Semi-Automated RPA with Puppeteer and Playwright

Sometimes I have a task that I want to automate, but I don’t want to create a fully-automated script; I want to run a script that interacts with a browser that I have already opened and logged into. I settled with a combination of Puppeteer and Playwright to achieve this:

Puppeteer for launching a browser.
Playwright for connecting to the browser and automating it.

Why not just one or the other?

Personally I prefer Playwright’s Locators, Auto-waiting, and ability to work with ARIA snapshot. However, when it comes to launching a browser, Playwright’s launchServer doesn’t allow running a server that allows the browser contexts to outlive the clients.

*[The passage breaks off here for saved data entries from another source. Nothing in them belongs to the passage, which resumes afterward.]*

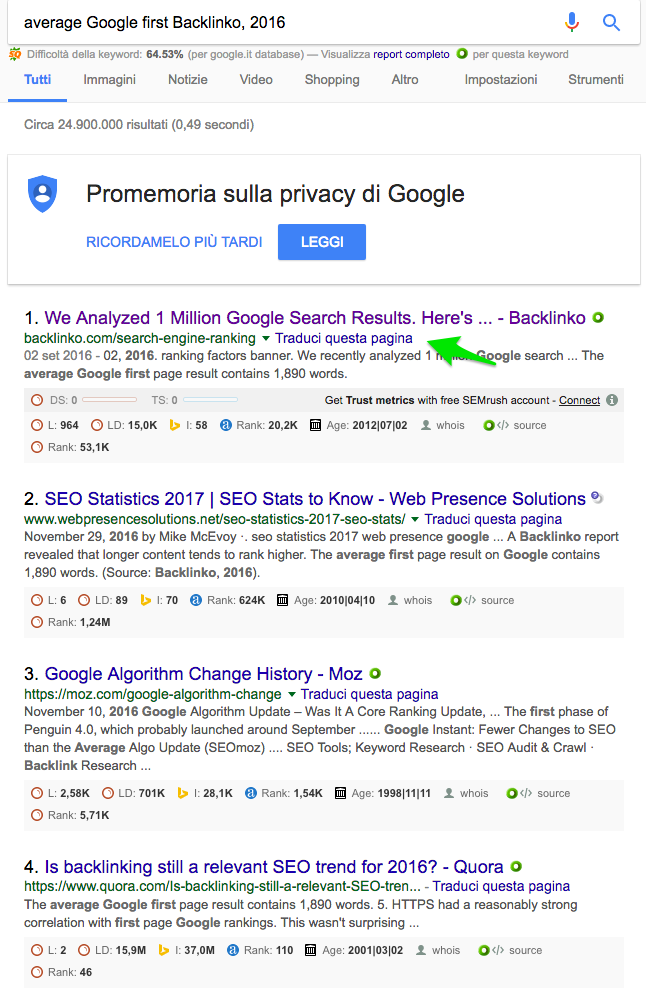This screenshot has width=646, height=1000.
Task: Click the green SEOquake icon next to Backlinko title
Action: (x=598, y=318)
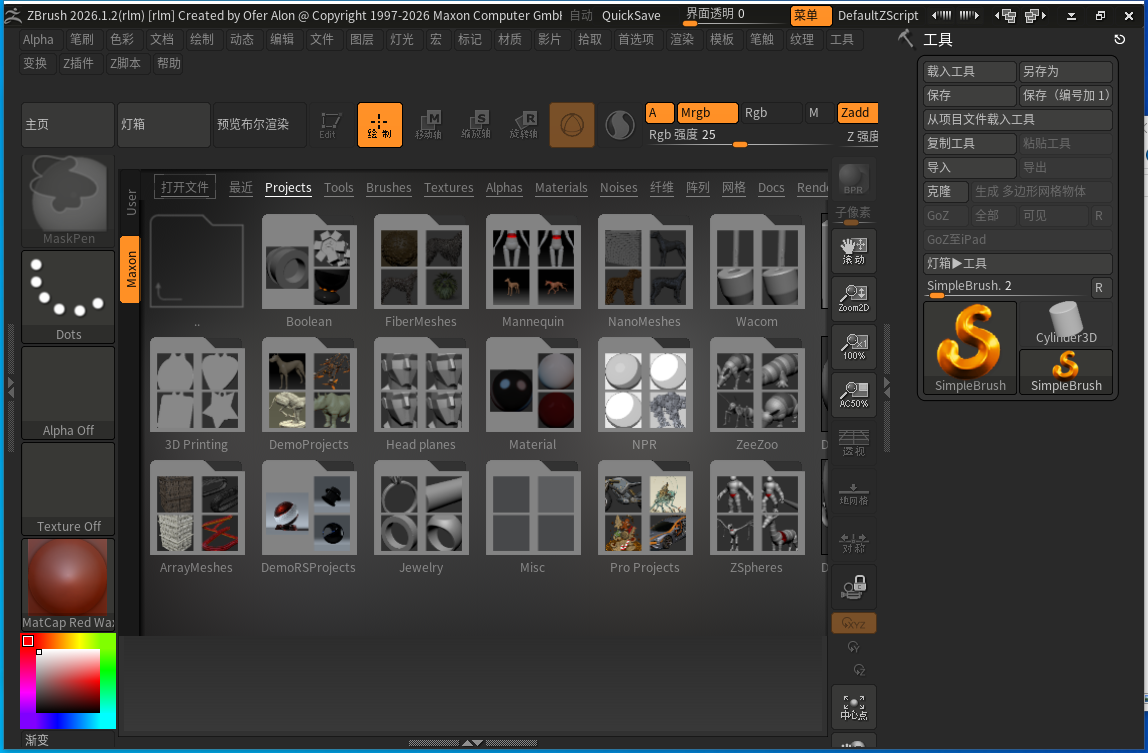
Task: Click the AC50% antialiased view icon
Action: point(853,395)
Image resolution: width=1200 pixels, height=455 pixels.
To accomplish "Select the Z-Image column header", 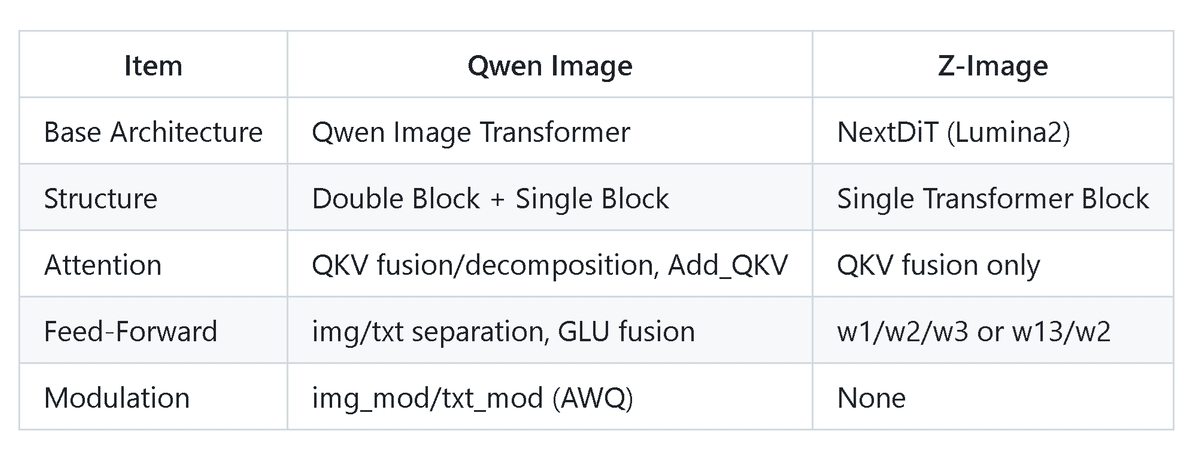I will click(993, 66).
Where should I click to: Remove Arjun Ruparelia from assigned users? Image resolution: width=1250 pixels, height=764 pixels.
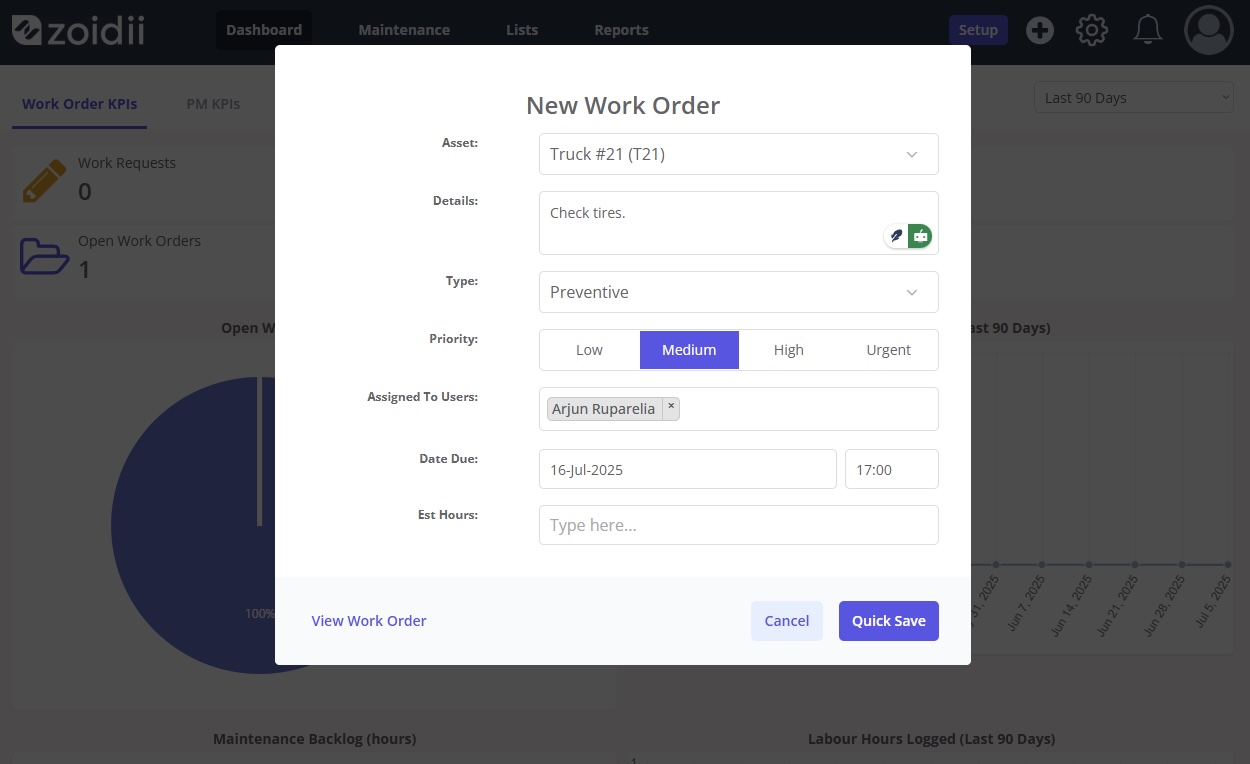point(671,408)

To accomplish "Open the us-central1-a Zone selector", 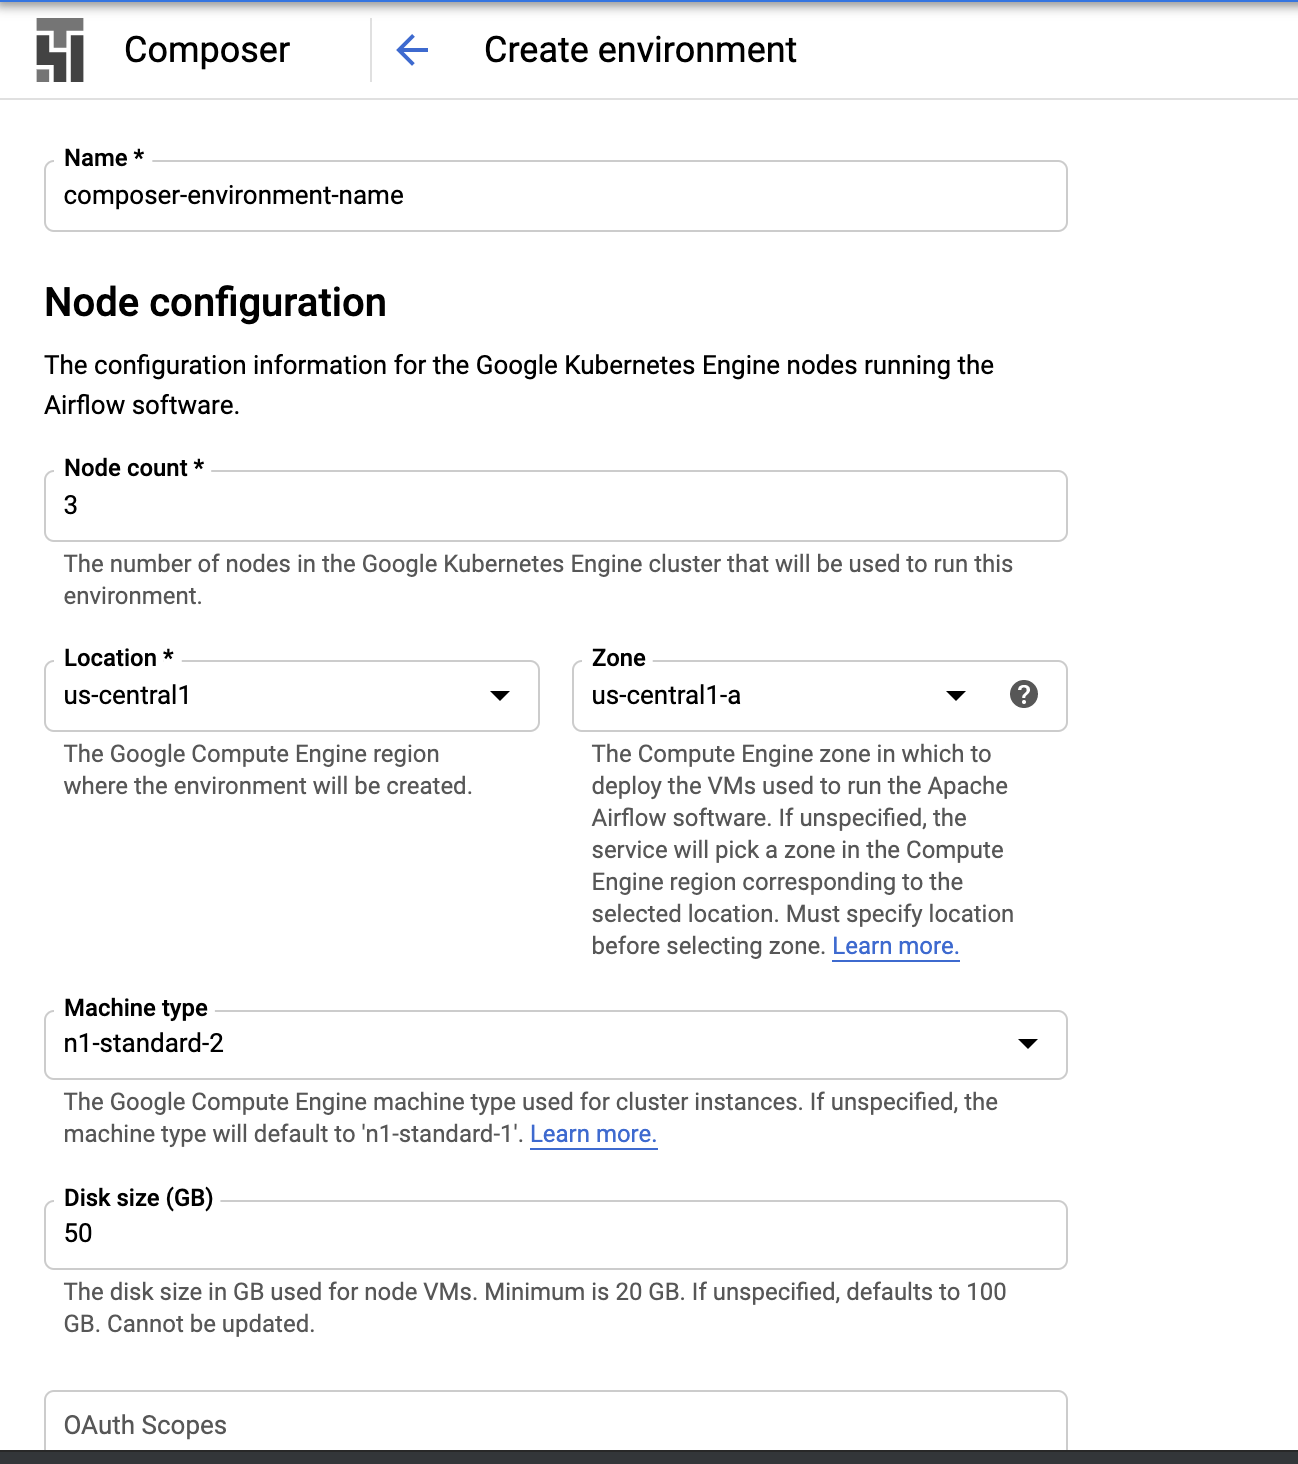I will pos(819,695).
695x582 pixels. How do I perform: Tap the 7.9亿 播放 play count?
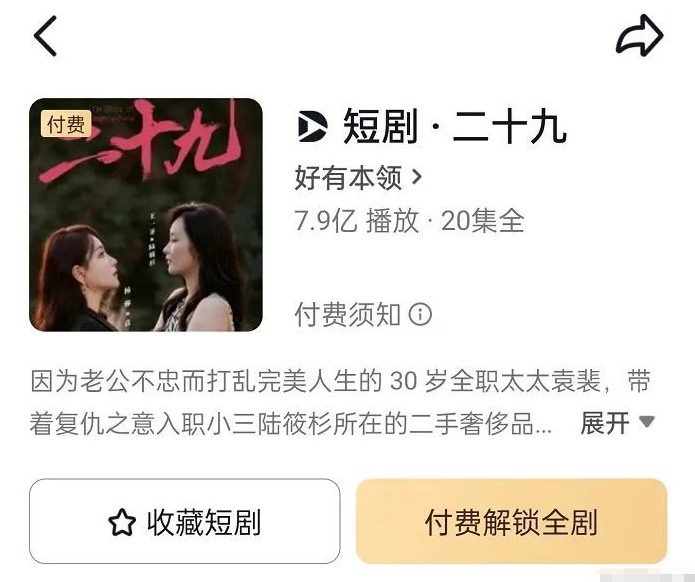click(x=357, y=221)
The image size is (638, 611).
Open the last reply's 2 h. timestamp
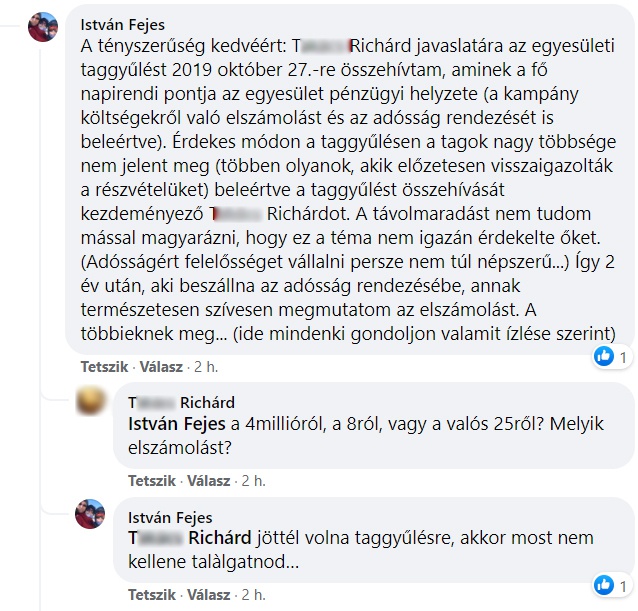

If a Playwright client script connects to a Playwright server, it will not see the existing contexts created by other script, so it needs to create its own context. Moreover, the context also gets closed when the client disconnects. playwright-cli works around this by launching a separate persistent daemon. However, the code that can connect to such daemon is not yet available as a library, so I can’t use it in my own scripts.

Thankfully, Playwright does have a connectOverCDP method that can connect to a browser launched by Puppeteer, and it can also reuse the existing context.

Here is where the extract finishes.